“Todo mundo tem medo de mudança, no entanto é a única coisa que traz o progresso”. Depois do computador, ninguém mais quer uma máquina de escrever (os fabricantes devem ter ficado furiosos); depois do fax, acabou-se o telégrafo (alguém deve ter saído no prejuízo); a modernização dos bancos trouxe desemprego, é verdade, mas ninguém quer voltar ao que era. Não podemos dizer que tudo o que é antigo é ruim, mas tudo o que hoje é antigo um dia foi novo. Segundo a mente humana o vinho quanto mais velho, melhor, mas o texto de João 2:2-10 (as bodas de Cana) mostra que o vinho novo de Jesus era melhor do que o vinho velho da festa. Deus é um Deus de coisas novas: Ele faz novas todas as coisas, Suas misericórdias se renovam a cada manhã e é Ele quem nos faz novas criaturas. O novo de Deus sempre vem pra melhorar.
Mas se o novo de Deus é melhor, por que alguns ainda preferem o velho? – Em I Samuel 18:6-10, Davi representa o novo, o espontâneo, a superação do velho em quantidade e qualidade. Saul representa o velho, que não aceita o novo, que tem medo de perder o reinado para o novo e que tem inveja do novo. Existem alguns possíveis motivos pelos quais alguns preferem o velho ao invés do novo:

1• Há alguns que preferem o velho por gosto ou preferência pessoal. Eu não gosto assim e pronto. Tem gente que até hoje só bebe café em caneca de alumínio. Tudo bem, mas será que todo mundo tem que beber também?
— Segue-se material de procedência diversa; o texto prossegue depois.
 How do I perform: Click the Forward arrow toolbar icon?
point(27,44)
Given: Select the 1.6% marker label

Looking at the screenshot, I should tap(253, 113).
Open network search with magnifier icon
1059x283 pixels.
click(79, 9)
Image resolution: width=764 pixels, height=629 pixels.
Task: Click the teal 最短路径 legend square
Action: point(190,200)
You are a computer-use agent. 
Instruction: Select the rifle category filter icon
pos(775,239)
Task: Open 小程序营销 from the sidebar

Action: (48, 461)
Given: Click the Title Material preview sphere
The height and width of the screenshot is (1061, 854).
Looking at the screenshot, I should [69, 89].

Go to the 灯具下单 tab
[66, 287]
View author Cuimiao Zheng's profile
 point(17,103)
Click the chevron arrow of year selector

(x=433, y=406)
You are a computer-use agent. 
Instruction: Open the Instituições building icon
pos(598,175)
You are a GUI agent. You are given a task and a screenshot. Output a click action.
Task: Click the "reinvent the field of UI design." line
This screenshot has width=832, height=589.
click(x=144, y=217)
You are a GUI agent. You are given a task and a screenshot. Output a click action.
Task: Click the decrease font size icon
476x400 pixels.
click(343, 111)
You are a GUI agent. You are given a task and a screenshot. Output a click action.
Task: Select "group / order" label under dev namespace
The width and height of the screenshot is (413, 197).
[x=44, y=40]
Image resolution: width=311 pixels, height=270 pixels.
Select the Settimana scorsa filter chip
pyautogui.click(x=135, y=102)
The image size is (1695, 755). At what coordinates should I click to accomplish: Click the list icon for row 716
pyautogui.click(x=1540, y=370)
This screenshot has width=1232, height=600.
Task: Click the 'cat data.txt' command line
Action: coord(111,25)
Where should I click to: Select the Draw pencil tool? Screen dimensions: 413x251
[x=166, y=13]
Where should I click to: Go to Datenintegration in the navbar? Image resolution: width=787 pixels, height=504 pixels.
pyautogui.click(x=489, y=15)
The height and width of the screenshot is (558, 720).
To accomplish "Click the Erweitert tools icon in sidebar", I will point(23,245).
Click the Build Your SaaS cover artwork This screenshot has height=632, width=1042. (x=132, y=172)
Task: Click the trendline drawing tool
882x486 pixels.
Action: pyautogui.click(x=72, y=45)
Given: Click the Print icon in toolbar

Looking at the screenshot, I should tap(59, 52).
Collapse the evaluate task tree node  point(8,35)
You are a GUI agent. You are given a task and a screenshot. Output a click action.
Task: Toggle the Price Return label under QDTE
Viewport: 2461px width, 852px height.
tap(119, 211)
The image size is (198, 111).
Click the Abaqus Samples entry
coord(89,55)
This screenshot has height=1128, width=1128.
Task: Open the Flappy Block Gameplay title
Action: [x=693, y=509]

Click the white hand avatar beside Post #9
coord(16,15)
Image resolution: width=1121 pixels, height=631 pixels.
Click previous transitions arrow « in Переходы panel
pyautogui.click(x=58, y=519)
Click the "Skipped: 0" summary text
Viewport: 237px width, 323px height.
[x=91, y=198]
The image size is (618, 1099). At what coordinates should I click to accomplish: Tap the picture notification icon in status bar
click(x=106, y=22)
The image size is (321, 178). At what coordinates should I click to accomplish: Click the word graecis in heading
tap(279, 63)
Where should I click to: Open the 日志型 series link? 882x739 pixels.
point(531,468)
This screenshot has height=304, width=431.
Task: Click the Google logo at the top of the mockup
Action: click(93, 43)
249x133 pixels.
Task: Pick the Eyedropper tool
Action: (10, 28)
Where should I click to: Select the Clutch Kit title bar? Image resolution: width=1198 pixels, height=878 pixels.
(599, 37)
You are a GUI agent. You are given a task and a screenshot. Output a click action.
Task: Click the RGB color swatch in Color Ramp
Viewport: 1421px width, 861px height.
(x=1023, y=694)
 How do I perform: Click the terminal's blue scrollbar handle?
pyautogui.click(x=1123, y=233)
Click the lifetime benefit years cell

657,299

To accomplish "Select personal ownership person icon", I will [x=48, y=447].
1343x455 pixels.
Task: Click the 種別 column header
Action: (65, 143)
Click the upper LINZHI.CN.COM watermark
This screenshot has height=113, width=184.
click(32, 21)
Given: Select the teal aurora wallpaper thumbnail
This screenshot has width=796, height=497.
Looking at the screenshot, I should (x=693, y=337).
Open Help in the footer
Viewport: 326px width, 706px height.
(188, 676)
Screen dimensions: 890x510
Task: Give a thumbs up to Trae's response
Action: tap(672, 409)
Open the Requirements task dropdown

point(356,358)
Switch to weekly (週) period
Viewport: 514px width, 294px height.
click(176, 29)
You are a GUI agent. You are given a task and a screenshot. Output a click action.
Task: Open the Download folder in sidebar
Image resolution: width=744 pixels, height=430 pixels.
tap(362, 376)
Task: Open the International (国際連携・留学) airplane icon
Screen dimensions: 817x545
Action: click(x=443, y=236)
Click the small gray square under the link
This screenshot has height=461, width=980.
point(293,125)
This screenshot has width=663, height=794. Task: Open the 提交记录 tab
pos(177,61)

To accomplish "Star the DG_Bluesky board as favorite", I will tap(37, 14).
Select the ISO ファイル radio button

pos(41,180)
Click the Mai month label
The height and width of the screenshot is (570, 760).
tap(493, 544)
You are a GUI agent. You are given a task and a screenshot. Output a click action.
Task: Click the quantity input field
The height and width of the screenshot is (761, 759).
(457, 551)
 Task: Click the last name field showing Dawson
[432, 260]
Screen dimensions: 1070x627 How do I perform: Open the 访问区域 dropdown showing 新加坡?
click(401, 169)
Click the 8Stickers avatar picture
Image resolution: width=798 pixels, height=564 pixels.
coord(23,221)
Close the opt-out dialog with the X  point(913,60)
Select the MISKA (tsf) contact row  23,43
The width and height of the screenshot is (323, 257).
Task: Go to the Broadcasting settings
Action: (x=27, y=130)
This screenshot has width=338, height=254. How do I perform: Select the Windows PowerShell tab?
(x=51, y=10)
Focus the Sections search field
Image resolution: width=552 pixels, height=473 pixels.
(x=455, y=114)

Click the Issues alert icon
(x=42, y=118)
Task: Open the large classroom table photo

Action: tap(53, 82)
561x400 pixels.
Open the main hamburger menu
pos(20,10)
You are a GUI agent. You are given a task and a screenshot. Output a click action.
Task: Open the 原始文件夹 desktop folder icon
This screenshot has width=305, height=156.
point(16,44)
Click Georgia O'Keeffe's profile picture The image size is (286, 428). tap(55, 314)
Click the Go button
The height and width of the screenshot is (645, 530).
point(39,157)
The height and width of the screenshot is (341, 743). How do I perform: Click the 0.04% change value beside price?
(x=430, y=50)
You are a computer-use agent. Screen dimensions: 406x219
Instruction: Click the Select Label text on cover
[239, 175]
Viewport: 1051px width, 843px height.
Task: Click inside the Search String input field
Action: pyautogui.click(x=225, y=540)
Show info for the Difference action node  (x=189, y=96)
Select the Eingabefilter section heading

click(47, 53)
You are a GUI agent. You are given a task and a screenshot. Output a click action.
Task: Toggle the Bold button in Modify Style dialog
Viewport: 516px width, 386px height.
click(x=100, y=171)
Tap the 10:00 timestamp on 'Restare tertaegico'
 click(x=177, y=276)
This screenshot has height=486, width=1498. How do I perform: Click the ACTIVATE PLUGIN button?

2• Há alguns que se acomodaram ou se acostumaram ao velho. Tem um ditado que diz que se mudar a cor do capim, o burro morre de fome;

3• Há aqueles que se beneficiam do velho de alguma forma, talvez pelo estilo de ministério que têm ou pelo controle que exercem através do sistema já existente;

4• Há alguns que têm medo do novo porque outros fracassaram. Até certo ponto o zelo é bom, mas já imaginaram quantas pessoas caíram até o primeiro avião levantar vôo? Ainda bem que não desistiram de tentar;

5• E há aqueles que não querem o novo porque são contra tudo mesmo. Diz um ditado que quem não tem opinião própria acaba sempre contrariando a dos outros.

Conclusao
Quem não quer o novo e faz oposição sem se importar se é de Deus ou não, com rebeldia obstinada, acaba abrindo a porta para entrada do diabo. O obreiro velho (Saul) sentiu tanta raiva e inveja do obreiro novo (Davi) que ficou endemoninhado. Não adianta: por mais que resistamos, o velho acaba sendo superado pelo novo!
O desafio que temos pela frente, e estamos conseguindo em muitos setores, é transformar a ênfase da Igreja de PROGRAMAS para VIDAS. Sejamos odres novos para receber o vinho novo de Deus! O VINHO NOVO SÃO AS COISAS NOVAS QUE DEUS QUER FAZER E O ODRE NOVO PODE SER TANTO UMA VIDA RENOVADA, COMO UMA ESTRUTURA ECLESIÁSTICA RENOVADA.